- _Exercise description_
Below is a block of entries; repeat exactly the lines starting at the line that contains "Task: Click the timestamp 昨天 20:53 北京" and ending at the line that contains "595x340 pixels.", both included.
── Source records
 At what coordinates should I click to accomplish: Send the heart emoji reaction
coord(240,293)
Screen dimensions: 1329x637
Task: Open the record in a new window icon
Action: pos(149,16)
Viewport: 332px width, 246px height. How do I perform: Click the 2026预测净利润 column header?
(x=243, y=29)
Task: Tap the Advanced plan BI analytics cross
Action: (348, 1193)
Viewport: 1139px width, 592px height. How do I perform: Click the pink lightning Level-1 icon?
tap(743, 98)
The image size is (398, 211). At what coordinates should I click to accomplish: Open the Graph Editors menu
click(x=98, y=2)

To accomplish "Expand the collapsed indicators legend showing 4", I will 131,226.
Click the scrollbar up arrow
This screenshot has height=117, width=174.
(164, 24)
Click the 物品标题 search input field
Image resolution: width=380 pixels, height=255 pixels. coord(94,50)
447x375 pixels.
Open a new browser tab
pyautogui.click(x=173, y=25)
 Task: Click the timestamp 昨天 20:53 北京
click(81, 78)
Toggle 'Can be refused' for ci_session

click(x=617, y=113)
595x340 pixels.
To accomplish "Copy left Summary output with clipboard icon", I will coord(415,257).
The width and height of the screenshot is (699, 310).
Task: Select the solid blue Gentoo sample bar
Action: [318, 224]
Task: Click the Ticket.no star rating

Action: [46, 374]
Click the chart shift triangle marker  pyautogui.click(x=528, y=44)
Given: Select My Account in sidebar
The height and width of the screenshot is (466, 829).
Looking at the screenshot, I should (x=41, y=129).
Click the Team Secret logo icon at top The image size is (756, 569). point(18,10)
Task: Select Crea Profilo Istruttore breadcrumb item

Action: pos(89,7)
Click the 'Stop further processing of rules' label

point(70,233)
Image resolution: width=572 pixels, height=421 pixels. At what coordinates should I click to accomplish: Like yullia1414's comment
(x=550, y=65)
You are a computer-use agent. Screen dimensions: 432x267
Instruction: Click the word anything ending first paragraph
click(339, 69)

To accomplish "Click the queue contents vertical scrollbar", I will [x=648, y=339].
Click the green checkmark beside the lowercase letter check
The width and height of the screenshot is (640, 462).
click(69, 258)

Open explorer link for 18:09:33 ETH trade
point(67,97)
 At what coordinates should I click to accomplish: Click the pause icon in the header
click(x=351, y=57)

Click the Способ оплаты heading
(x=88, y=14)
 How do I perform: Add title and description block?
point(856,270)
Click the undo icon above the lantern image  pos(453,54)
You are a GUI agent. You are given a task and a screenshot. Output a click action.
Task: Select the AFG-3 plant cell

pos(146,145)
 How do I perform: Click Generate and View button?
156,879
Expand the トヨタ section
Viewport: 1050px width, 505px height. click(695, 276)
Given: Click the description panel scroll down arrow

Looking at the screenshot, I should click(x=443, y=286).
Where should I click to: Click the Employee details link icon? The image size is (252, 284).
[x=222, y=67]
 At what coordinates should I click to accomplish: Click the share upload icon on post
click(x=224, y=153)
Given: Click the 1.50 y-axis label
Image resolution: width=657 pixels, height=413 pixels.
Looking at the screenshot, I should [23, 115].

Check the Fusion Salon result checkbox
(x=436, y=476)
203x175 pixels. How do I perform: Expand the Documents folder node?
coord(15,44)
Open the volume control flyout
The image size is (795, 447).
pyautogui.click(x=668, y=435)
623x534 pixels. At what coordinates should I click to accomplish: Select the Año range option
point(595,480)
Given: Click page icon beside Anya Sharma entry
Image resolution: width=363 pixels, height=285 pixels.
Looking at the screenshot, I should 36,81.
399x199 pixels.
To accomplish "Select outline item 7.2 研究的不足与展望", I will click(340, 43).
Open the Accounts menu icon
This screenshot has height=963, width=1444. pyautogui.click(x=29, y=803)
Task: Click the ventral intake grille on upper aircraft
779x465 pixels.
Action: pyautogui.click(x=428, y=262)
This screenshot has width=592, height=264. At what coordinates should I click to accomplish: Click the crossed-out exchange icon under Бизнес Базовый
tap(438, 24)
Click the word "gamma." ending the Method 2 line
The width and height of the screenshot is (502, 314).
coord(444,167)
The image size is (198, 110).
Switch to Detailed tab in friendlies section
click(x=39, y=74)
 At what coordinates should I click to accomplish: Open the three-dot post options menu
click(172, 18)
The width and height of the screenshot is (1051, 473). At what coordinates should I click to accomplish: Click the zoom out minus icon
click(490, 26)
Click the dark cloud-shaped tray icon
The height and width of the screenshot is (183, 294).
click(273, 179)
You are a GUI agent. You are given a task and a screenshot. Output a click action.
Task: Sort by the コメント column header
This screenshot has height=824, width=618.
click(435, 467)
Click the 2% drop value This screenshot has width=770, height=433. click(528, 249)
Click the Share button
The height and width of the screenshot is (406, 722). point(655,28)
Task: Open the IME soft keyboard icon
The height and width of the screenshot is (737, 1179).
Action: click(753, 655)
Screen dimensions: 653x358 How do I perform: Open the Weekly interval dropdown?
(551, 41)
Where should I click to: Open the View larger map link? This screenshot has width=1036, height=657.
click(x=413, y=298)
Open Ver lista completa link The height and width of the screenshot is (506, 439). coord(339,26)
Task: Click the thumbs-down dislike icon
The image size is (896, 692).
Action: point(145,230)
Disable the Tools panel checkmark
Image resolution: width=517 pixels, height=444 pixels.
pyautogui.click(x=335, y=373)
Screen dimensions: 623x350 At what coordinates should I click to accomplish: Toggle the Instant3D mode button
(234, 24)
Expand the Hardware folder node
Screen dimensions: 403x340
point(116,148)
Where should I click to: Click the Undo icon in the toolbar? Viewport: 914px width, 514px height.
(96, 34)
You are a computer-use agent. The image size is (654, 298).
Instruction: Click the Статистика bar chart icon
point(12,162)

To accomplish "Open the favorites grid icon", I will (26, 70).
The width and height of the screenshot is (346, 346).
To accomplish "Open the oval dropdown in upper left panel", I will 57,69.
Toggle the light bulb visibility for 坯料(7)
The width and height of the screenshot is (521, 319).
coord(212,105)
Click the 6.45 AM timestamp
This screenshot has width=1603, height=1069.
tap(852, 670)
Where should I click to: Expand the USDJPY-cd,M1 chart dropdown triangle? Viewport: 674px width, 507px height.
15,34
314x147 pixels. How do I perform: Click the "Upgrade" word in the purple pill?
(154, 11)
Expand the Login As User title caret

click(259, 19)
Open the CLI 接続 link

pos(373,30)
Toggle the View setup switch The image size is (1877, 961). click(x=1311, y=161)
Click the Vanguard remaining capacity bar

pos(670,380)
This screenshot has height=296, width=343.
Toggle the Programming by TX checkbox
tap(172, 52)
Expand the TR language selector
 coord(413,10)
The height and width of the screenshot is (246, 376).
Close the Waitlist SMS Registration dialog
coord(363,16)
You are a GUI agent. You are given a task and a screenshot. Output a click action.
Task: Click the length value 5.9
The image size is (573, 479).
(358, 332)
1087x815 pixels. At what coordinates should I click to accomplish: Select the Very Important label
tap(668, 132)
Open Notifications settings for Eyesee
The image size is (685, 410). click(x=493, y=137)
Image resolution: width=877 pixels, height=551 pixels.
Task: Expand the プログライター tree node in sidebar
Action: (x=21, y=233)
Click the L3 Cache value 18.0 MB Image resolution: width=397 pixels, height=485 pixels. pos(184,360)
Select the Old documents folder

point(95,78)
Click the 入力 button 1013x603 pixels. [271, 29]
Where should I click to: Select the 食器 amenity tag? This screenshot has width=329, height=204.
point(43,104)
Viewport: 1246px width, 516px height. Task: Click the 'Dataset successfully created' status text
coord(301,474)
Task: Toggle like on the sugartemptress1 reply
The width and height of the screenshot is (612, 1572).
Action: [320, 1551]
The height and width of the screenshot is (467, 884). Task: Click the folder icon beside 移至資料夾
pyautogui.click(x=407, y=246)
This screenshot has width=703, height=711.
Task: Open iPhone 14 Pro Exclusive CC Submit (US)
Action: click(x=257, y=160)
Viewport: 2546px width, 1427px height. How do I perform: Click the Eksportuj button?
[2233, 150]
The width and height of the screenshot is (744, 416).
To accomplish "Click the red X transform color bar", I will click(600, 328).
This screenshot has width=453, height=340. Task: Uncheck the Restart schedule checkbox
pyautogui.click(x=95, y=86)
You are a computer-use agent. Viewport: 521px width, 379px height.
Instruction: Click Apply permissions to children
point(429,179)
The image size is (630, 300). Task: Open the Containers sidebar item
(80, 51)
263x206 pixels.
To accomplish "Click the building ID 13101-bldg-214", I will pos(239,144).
────
- _Expected output_
 Task: Click the timestamp 昨天 20:53 北京
click(81, 78)
Toggle 'Can be refused' for ci_session

click(x=617, y=113)
595x340 pixels.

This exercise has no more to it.